• _Document_

Sorry for the double post, but this is both a tangent and wonderfully fantastic...too bad it didn't happen sooner.

http://www.msnbc.msn.com/id/24863127?GT1=43001

For you 56k'ers out there.
A Bush loyalist turns harsh critic in memoir
Former press secretary says president used propaganda to govern

WASHINGTON - In a White House full of Bush loyalists, none was more loyal than Scott McClellan, the bland press secretary who spread the company line for all the government to follow each day. His word, it turns out, was worthless, his confessional memoir a glimpse into Washington's world of spin and even outright deception.

Instead of effective government, Americans were subjected to a "permanent campaign" that was "all about manipulating sources of public opinion to the president's advantage," McClellan writes in a book stunning for its harsh criticism of Bush. "Presidential initiatives from health care programs to foreign invasions are regularly devised, named, timed and launched with one eye (or both eyes) on the electoral calendar."

The spokesman's book is called "What Happened: Inside the Bush White House and Washington's Culture of Deception."

The book, which had been scheduled for release on Monday, was being sold by bookstores on Wednesday after the publisher moved up its release. McClellan planned promotional appearances on news talk shows on Thursday.

Governing via endless campaigning is not a new phenomenon, but it accelerated markedly during the tumultuous Clinton White House and then the war-shaken years of the Bush administration. Bush strategist Karl Rove had a strong hand in both politics and governing as overseer of key offices, including not only openly political affairs and long-range strategic planning but as liaison for intergovernmental affairs, focusing on state and local officials.

Bush's presidency "wandered and remained so far off course by excessively embracing the permanent campaign and its tactics," McClellan writes. He says Bush relied on an aggressive "political propaganda campaign" instead of the truth to sell the Iraq war.

That's about right, says Brookings Institution political analyst Thomas Mann, co-author of a book entitled "The Permanent Campaign."

"It was such a hyped-up effort to frame the problem and the choices in a way that really didn't do justice to the complexity of the arguments, the intelligence," Mann said in an interview. Though all presidents try to "control the message," he said, "it was really a way of preventing that discussion. It just had enormously harmful consequences. I think they carried it to a level not heretofore seen."

Each day, underscoring the daily blend of politics and government, Bush and his administration make an extraordinary effort to control information and make sure the White House message is spread across the government and beyond. The line for officials to follow is set at early-morning senior staff meetings at the White House, then transmitted in e-mails, conference calls, faxes and meetings. The loop extends to Capitol Hill where lawmakers get the administration talking points. So do friendly interest groups and others.

• _Task instructions_
A. According to the article on McClellan's memoir, what is the title of his book?
B. Revise the article on McClellan's memoir, starting with "Governing via endless" and going on through "and local officials.", with "markedly" changed to "sharply".
C. Carry the article on McClellan's memoir forward, picking up after its final sentence.

• _Dataset extract_
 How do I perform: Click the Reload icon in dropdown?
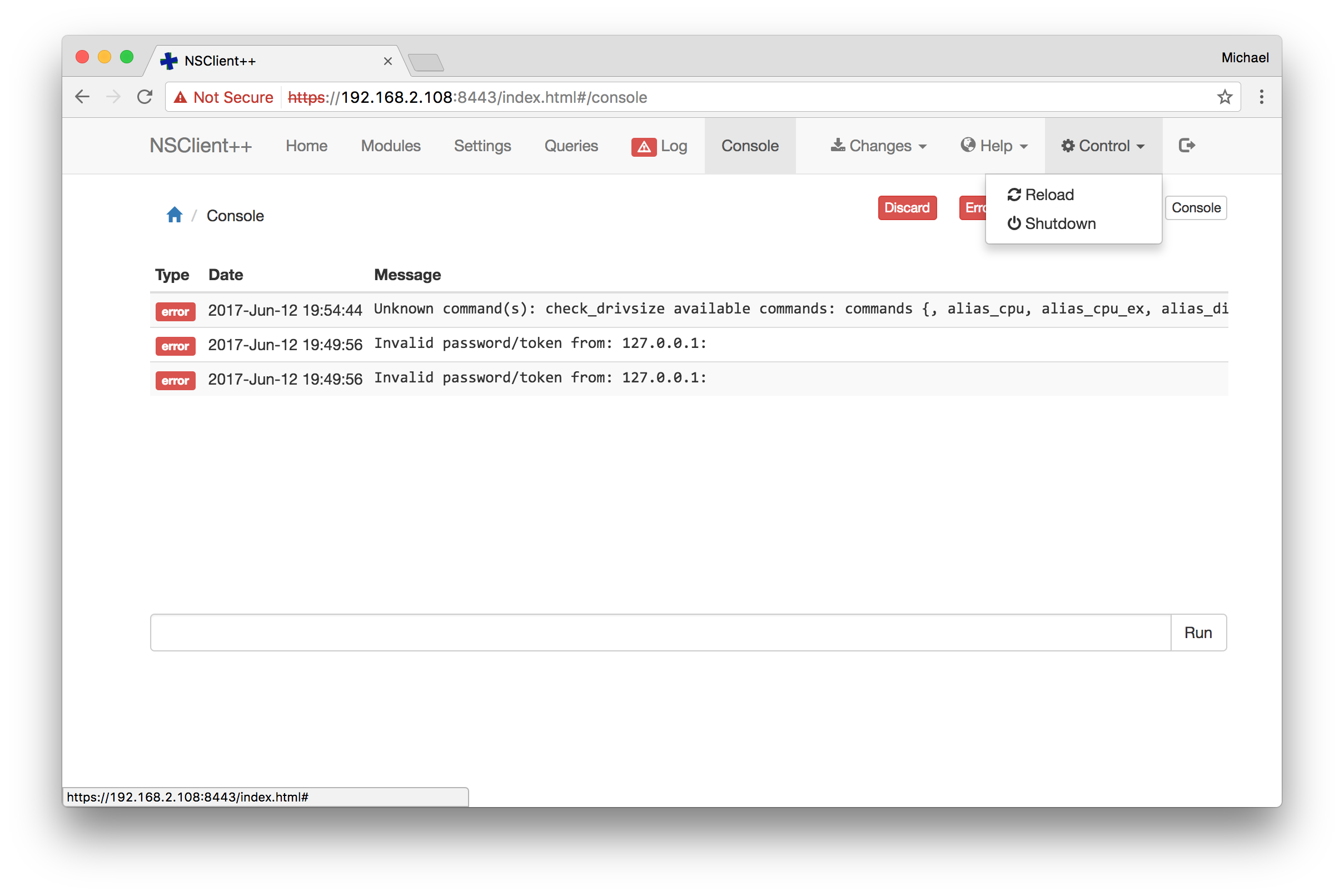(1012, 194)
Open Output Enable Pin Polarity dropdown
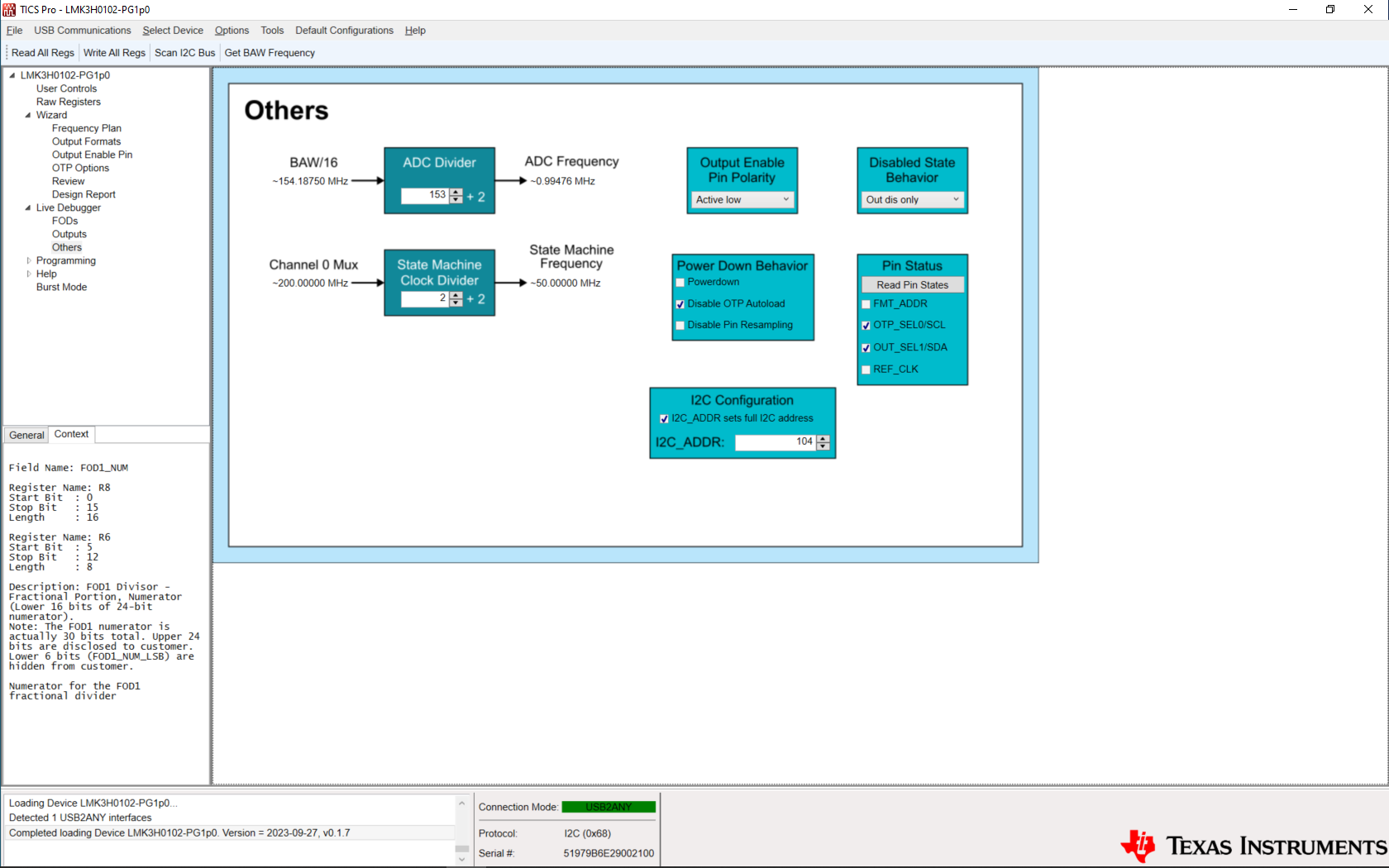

• _Responses_
A. "What Happened: Inside the Bush White House and Washington's Culture of Deception."

B.
Governing via endless campaigning is not a new phenomenon, but it accelerated sharply during the tumultuous Clinton White House and then the war-shaken years of the Bush administration. Bush strategist Karl Rove had a strong hand in both politics and governing as overseer of key offices, including not only openly political affairs and long-range strategic planning but as liaison for intergovernmental affairs, focusing on state and local officials.

C.
The aim is to get them all to say the same thing, unwavering from the administration line. Other administrations have tried to do the same thing, but none has been as disciplined as the Bush White House.

McClellan recounts how Bush, as governor of Texas, spelled out his approach about the press at their very first meeting in 1998. He said Bush "mentioned some of his expectations for his spokespeople — the importance of staying on message; the need to talk about what you're for, rather than what you are against; how he liked to make the big news on his own time frame and terms without his spokespeople getting out in front of him, and, finally, making sure that public statements were coordinated internally so that everyone is always on the same page and there are few surprises."

In September 2002, Bush's chief economic adviser, Larry Lindsey, ran afoul of the president's rules by saying the cost of a possible war with Iraq could be somewhere between $100 billion and $200 billion. Bush was irritated and made sure that Lindsey was told his comments were unacceptable. "Lindsey had violated the first rule of the disciplined, on-message Bush White House: don't make news unless you're authorized to do so," McClellan wrote.

Within four months, Lindsey was gone, resigning as part of a reshaping of Bush's economic team.

While message control has been part of many administrations, Mann said that, "They were just tougher and more disciplined about it than anyone else had been."

'Political propaganda campaign'
As spokesman, McClellan ardently defended Bush's decision to invade Iraq and the conduct of his presidency over the course of nearly 300 briefings in two years and 10 months. Now, two years after leaving the White House and eager to make money on his book, McClellan concludes Bush turned away from candor and honesty and misled the country about the reasons for going to war.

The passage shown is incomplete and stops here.